The massive data outbreak we have known over the past decade naturally gave birth to a new field of methods and processes, called data science. Data science is a multidisciplinary subject, where come together mathematics expertise, business acumen and technology, and aims at solving complex problems thanks to analytics.Indeed, nowadays businesses accumulate infinite quantities of data as well as Big Data; but without a professional expertise, without the right knowledge and techniques to extract valuable insights from it, it remains untapped and useless. This is why the profession of ‘data scientist’ developed quickly over the past years, and is very sought after D.J. Patil and J. Hammerbacher—back then leading data and analytics efforts respectively at Linkedin and Facebook— coined the word in 2008. Later on, D.J. Patil and academic Tom Davenport in a 2012 Harvard Business Review article will state that this is going to be the sexiest job of 21st century. But what is exactly a data scientist doing all day?
Using data in creative ways to generate business value
Data scientists juggle with both structured or unstructured data and a wide type of databases, understanding how to fish out answers to complex business issues from them. Some people see them as a combination of “hackers”, analysts, communicator and advisers. Companies need them when they want to crunch large amount data, or when they don’t exactly know what to do with their operational and customer data. As a business, you can gain great value from hiring a data scientist: he or she may, as Simplilearnexplains, empower management to make better, data-driven decision, but also identify new opportunities or refine target audiences, for instance.
One of the great asset of data scientists is that, after digging deep into data and extracting the value, they can communicate it. Through graphs and charts, they visualize the data and transmit the information the best way possible. Using modern self-service BI tools will help greatly in combining all the data coming from various sources (web, documents, databases), leaving more time to the data scientist for the sexy part of the job —analysis. Once the analysis is done, these business intelligence solutions assist in creating compelling business dashboards that will enable the data and the scientist tell the whole story behind it.
How do I become a data scientist?
More and more universities are opening data sciences curriculum; but you can also start as a self-learner with online compilation a of podcasts, books, and open-source.
However, data science is also a mindset. To succeed, you need a very wide set of skills, as we have seen earlier: being an analyst, a communicator and an adviser at the same time, while being at ease with technology. For that, data scientists have a lot of curiosity -the one that will push them to always ask new questions, to make new discoveries and learn new things. The same curiosity applies when they dig into the problem to understand it in its core, and break it down into a set of hypotheses subjected to test. That requires motivation and determination because it is often an autodidact path: indeed, data science is so interdisciplinary that it works with techniques and theories coming from statistics, computer science, data mining, visualization, predictive analytics, maths, and many more. Even if universities want to make the best study cursus possible, they cannot prepare student enough to what they will have to deal with in the “real world”. Interestingly, and that also might explain the data scientist shortage businesses face, this position is really learned on-the-job. Maybe an interesting approach would be to create the data scientist from within, and empower every employee with the right data culture and tools.
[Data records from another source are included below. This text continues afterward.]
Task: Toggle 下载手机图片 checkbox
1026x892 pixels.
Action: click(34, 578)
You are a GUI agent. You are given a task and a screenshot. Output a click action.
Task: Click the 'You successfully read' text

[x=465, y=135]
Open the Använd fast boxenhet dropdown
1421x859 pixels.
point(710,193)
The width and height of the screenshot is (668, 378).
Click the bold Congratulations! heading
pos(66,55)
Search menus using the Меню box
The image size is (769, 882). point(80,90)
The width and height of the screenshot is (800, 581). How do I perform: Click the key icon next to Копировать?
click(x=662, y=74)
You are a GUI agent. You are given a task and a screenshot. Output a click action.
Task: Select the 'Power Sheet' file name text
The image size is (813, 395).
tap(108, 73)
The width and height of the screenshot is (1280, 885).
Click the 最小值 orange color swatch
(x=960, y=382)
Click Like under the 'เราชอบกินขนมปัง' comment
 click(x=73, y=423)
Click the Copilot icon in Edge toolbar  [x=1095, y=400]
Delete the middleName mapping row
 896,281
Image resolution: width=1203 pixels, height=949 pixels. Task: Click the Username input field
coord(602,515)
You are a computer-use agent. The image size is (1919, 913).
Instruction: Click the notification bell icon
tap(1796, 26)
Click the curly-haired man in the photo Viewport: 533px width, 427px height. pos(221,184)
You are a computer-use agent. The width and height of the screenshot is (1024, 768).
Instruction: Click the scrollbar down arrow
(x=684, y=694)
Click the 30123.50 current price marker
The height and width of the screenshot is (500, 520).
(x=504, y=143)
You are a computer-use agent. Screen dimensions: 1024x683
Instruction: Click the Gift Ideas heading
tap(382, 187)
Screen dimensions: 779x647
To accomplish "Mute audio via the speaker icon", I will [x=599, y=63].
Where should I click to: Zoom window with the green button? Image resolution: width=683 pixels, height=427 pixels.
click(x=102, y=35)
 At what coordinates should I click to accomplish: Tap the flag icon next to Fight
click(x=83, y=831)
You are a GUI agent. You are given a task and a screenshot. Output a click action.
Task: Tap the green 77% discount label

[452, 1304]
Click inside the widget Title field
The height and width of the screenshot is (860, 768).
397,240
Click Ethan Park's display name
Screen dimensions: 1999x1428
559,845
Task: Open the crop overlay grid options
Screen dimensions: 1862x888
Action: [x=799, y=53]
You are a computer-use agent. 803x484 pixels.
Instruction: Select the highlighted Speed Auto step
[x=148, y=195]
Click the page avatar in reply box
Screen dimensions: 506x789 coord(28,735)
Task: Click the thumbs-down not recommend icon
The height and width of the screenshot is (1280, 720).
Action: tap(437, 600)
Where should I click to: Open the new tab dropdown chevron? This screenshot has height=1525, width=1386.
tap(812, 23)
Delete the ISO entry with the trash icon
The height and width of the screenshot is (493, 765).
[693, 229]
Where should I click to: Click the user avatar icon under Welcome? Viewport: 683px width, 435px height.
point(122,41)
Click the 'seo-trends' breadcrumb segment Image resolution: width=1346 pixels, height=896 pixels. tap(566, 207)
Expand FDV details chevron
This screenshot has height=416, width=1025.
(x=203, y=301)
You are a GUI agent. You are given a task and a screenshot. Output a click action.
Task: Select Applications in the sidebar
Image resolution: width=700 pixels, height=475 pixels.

Which future for data scientists?
SHRM released 2016’s list of hardest jobs to fill, among which appears without surprise data scientist. The massive explosion of data and the equal need to capitalize on it make this special profile very demanded and scarce. A McKinsey Global Institute study even predicted that 1,5 million data managers will be needed by 2018 in the US, and the demand today has raced ahead of the supply. But the hype for this position is just starting, as it was ranked number 1 out of the 25 “Best jobs in America” ranking by Glassdoor in 2016, which promises a certain fortunate future.
In parallel grows the trend that exist already in many other industries where automated systems and machines replace humans. This is a general fear but the sector of data is naturally more subjected to these concerns. As we talked about earlier, many software today exist to help data scientists in doing their job, or opening this possibility to non-technical people to create customized graphs and charts that convey their message. However, we have witnessed over time what a Cyber Trend article stated:“when man and machine work individually they are both inferior to man and machine working together”. The human element remains fundamental for data science in the future.
Data science still has its best days to come. It might take some time for it to be anchored as older jobs like lawyer or doctor, but it is not a hype that will fade away. It will evolve and change at speed light, like any technology. But data science is here to stay, adding value to businesses, digging deep to get insights that would otherwise remain untapped, and help management and governments to make better informed decisions.